STATED GOAL: Copy out every line of the material below exactly, with no changes.

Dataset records
+===+
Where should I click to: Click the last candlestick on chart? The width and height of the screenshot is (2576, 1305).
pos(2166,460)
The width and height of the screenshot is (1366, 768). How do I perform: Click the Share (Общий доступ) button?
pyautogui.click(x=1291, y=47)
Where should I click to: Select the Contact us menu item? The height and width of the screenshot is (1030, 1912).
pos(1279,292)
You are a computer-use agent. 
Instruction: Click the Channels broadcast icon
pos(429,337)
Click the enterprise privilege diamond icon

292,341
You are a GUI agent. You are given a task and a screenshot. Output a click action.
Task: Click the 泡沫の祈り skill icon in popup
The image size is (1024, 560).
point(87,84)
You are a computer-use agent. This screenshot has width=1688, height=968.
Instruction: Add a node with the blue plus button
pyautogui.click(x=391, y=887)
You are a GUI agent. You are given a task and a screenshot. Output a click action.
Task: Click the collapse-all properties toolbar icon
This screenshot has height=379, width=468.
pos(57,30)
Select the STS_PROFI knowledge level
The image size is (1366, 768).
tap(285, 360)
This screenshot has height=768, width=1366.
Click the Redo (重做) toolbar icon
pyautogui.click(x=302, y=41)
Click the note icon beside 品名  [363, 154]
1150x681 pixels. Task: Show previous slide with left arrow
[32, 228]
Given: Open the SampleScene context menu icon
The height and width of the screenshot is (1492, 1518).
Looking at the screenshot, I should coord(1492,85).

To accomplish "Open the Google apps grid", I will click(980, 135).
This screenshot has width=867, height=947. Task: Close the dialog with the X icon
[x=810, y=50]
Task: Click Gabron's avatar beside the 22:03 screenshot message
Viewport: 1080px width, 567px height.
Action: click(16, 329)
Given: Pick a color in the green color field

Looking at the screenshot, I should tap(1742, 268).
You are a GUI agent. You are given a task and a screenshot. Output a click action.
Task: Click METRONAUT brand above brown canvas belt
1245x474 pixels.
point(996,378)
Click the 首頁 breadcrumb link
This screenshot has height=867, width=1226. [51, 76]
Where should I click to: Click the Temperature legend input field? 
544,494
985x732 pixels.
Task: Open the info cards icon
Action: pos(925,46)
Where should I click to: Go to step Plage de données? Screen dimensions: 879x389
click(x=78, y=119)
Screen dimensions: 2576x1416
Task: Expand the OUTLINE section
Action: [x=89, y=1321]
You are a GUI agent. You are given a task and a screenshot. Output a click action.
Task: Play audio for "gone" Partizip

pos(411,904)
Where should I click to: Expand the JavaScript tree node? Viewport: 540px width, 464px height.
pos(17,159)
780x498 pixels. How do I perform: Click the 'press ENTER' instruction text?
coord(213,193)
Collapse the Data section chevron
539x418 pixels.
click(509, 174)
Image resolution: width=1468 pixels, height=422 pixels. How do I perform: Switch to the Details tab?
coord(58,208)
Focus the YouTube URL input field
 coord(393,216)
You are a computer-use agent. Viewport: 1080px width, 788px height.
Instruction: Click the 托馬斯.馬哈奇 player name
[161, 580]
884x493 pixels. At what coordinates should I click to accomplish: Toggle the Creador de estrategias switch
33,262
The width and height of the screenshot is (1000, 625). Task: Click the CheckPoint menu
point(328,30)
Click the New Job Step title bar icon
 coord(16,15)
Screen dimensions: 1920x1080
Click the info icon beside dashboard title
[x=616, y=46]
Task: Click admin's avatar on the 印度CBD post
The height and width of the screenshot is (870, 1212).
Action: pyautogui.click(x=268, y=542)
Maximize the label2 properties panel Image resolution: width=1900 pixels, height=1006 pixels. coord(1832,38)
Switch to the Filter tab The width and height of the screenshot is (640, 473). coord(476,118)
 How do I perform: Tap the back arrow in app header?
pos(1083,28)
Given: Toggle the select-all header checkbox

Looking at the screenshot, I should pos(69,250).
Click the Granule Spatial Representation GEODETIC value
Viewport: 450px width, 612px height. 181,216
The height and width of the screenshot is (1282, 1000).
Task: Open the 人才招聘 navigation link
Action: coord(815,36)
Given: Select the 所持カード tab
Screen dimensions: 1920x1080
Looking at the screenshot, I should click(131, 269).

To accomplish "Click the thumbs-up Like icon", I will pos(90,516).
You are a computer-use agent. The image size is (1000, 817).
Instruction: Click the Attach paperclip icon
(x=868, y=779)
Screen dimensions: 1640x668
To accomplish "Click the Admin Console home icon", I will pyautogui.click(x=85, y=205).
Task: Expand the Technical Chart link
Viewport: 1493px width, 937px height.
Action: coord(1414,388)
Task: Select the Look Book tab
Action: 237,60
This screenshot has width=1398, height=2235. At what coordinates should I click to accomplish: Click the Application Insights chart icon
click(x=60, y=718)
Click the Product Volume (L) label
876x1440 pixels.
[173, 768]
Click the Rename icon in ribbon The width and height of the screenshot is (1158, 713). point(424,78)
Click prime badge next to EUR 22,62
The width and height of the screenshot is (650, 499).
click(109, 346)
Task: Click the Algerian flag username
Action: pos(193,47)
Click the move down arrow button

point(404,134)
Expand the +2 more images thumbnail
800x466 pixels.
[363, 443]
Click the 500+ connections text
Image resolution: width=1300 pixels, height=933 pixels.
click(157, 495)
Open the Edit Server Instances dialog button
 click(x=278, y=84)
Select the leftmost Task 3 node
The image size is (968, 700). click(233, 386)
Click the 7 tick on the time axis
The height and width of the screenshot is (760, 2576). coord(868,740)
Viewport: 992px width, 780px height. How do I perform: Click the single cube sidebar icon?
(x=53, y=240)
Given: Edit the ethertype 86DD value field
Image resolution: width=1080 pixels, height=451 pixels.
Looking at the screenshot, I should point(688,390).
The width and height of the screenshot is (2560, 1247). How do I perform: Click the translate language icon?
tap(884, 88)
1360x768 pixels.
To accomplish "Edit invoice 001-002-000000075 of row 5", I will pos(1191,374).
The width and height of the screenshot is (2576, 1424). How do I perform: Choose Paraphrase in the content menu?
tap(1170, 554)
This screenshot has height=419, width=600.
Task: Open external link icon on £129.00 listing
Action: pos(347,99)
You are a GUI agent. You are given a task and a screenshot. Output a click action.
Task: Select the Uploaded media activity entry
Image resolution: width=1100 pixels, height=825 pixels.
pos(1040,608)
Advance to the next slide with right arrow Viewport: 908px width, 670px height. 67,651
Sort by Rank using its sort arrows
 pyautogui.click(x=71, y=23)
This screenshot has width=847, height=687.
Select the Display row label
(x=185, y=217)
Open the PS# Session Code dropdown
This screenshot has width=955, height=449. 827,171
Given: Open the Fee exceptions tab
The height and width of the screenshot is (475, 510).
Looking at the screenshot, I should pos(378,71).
+===+
PROBLEM SOLUTION:
Where should I click to: Click the last candlestick on chart? The width and height of the screenshot is (2576, 1305).
pos(2166,460)
The width and height of the screenshot is (1366, 768). How do I perform: Click the Share (Общий доступ) button?
pyautogui.click(x=1291, y=47)
Where should I click to: Select the Contact us menu item? The height and width of the screenshot is (1030, 1912).
pos(1279,292)
You are a computer-use agent. 
Instruction: Click the Channels broadcast icon
pos(429,337)
Click the enterprise privilege diamond icon

292,341
You are a GUI agent. You are given a task and a screenshot. Output a click action.
Task: Click the 泡沫の祈り skill icon in popup
The image size is (1024, 560).
point(87,84)
You are a computer-use agent. This screenshot has width=1688, height=968.
Instruction: Add a node with the blue plus button
pyautogui.click(x=391, y=887)
You are a GUI agent. You are given a task and a screenshot. Output a click action.
Task: Click the collapse-all properties toolbar icon
This screenshot has height=379, width=468.
pos(57,30)
Select the STS_PROFI knowledge level
The image size is (1366, 768).
tap(285, 360)
This screenshot has height=768, width=1366.
Click the Redo (重做) toolbar icon
pyautogui.click(x=302, y=41)
Click the note icon beside 品名  [363, 154]
1150x681 pixels. Task: Show previous slide with left arrow
[32, 228]
Given: Open the SampleScene context menu icon
The height and width of the screenshot is (1492, 1518).
Looking at the screenshot, I should coord(1492,85).

To accomplish "Open the Google apps grid", I will click(980, 135).
This screenshot has width=867, height=947. Task: Close the dialog with the X icon
[x=810, y=50]
Task: Click Gabron's avatar beside the 22:03 screenshot message
Viewport: 1080px width, 567px height.
Action: click(16, 329)
Given: Pick a color in the green color field

Looking at the screenshot, I should tap(1742, 268).
You are a GUI agent. You are given a task and a screenshot. Output a click action.
Task: Click METRONAUT brand above brown canvas belt
1245x474 pixels.
point(996,378)
Click the 首頁 breadcrumb link
This screenshot has height=867, width=1226. [51, 76]
Where should I click to: Click the Temperature legend input field? 
544,494
985x732 pixels.
Task: Open the info cards icon
Action: pos(925,46)
Where should I click to: Go to step Plage de données? Screen dimensions: 879x389
click(x=78, y=119)
Screen dimensions: 2576x1416
Task: Expand the OUTLINE section
Action: [x=89, y=1321]
You are a GUI agent. You are given a task and a screenshot. Output a click action.
Task: Play audio for "gone" Partizip

pos(411,904)
Where should I click to: Expand the JavaScript tree node? Viewport: 540px width, 464px height.
pos(17,159)
780x498 pixels. How do I perform: Click the 'press ENTER' instruction text?
coord(213,193)
Collapse the Data section chevron
539x418 pixels.
click(509, 174)
Image resolution: width=1468 pixels, height=422 pixels. How do I perform: Switch to the Details tab?
coord(58,208)
Focus the YouTube URL input field
 coord(393,216)
You are a computer-use agent. Viewport: 1080px width, 788px height.
Instruction: Click the 托馬斯.馬哈奇 player name
[161, 580]
884x493 pixels. At what coordinates should I click to accomplish: Toggle the Creador de estrategias switch
33,262
The width and height of the screenshot is (1000, 625). Task: Click the CheckPoint menu
point(328,30)
Click the New Job Step title bar icon
 coord(16,15)
Screen dimensions: 1920x1080
Click the info icon beside dashboard title
[x=616, y=46]
Task: Click admin's avatar on the 印度CBD post
The height and width of the screenshot is (870, 1212).
Action: pyautogui.click(x=268, y=542)
Maximize the label2 properties panel Image resolution: width=1900 pixels, height=1006 pixels. coord(1832,38)
Switch to the Filter tab The width and height of the screenshot is (640, 473). coord(476,118)
 How do I perform: Tap the back arrow in app header?
pos(1083,28)
Given: Toggle the select-all header checkbox

Looking at the screenshot, I should pos(69,250).
Click the Granule Spatial Representation GEODETIC value
Viewport: 450px width, 612px height. 181,216
The height and width of the screenshot is (1282, 1000).
Task: Open the 人才招聘 navigation link
Action: coord(815,36)
Given: Select the 所持カード tab
Screen dimensions: 1920x1080
Looking at the screenshot, I should click(131, 269).

To accomplish "Click the thumbs-up Like icon", I will pos(90,516).
You are a computer-use agent. The image size is (1000, 817).
Instruction: Click the Attach paperclip icon
(x=868, y=779)
Screen dimensions: 1640x668
To accomplish "Click the Admin Console home icon", I will pyautogui.click(x=85, y=205).
Task: Expand the Technical Chart link
Viewport: 1493px width, 937px height.
Action: coord(1414,388)
Task: Select the Look Book tab
Action: 237,60
This screenshot has width=1398, height=2235. At what coordinates should I click to accomplish: Click the Application Insights chart icon
click(x=60, y=718)
Click the Product Volume (L) label
876x1440 pixels.
[173, 768]
Click the Rename icon in ribbon The width and height of the screenshot is (1158, 713). point(424,78)
Click prime badge next to EUR 22,62
The width and height of the screenshot is (650, 499).
click(109, 346)
Task: Click the Algerian flag username
Action: pos(193,47)
Click the move down arrow button

point(404,134)
Expand the +2 more images thumbnail
800x466 pixels.
[363, 443]
Click the 500+ connections text
Image resolution: width=1300 pixels, height=933 pixels.
click(157, 495)
Open the Edit Server Instances dialog button
 click(x=278, y=84)
Select the leftmost Task 3 node
The image size is (968, 700). click(233, 386)
Click the 7 tick on the time axis
The height and width of the screenshot is (760, 2576). coord(868,740)
Viewport: 992px width, 780px height. How do I perform: Click the single cube sidebar icon?
(x=53, y=240)
Given: Edit the ethertype 86DD value field
Image resolution: width=1080 pixels, height=451 pixels.
Looking at the screenshot, I should point(688,390).
The width and height of the screenshot is (2560, 1247). How do I perform: Click the translate language icon?
tap(884, 88)
1360x768 pixels.
To accomplish "Edit invoice 001-002-000000075 of row 5", I will pos(1191,374).
The width and height of the screenshot is (2576, 1424). How do I perform: Choose Paraphrase in the content menu?
tap(1170, 554)
This screenshot has height=419, width=600.
Task: Open external link icon on £129.00 listing
Action: pos(347,99)
You are a GUI agent. You are given a task and a screenshot. Output a click action.
Task: Select the Uploaded media activity entry
Image resolution: width=1100 pixels, height=825 pixels.
pos(1040,608)
Advance to the next slide with right arrow Viewport: 908px width, 670px height. 67,651
Sort by Rank using its sort arrows
 pyautogui.click(x=71, y=23)
This screenshot has width=847, height=687.
Select the Display row label
(x=185, y=217)
Open the PS# Session Code dropdown
This screenshot has width=955, height=449. 827,171
Given: Open the Fee exceptions tab
The height and width of the screenshot is (475, 510).
Looking at the screenshot, I should pos(378,71).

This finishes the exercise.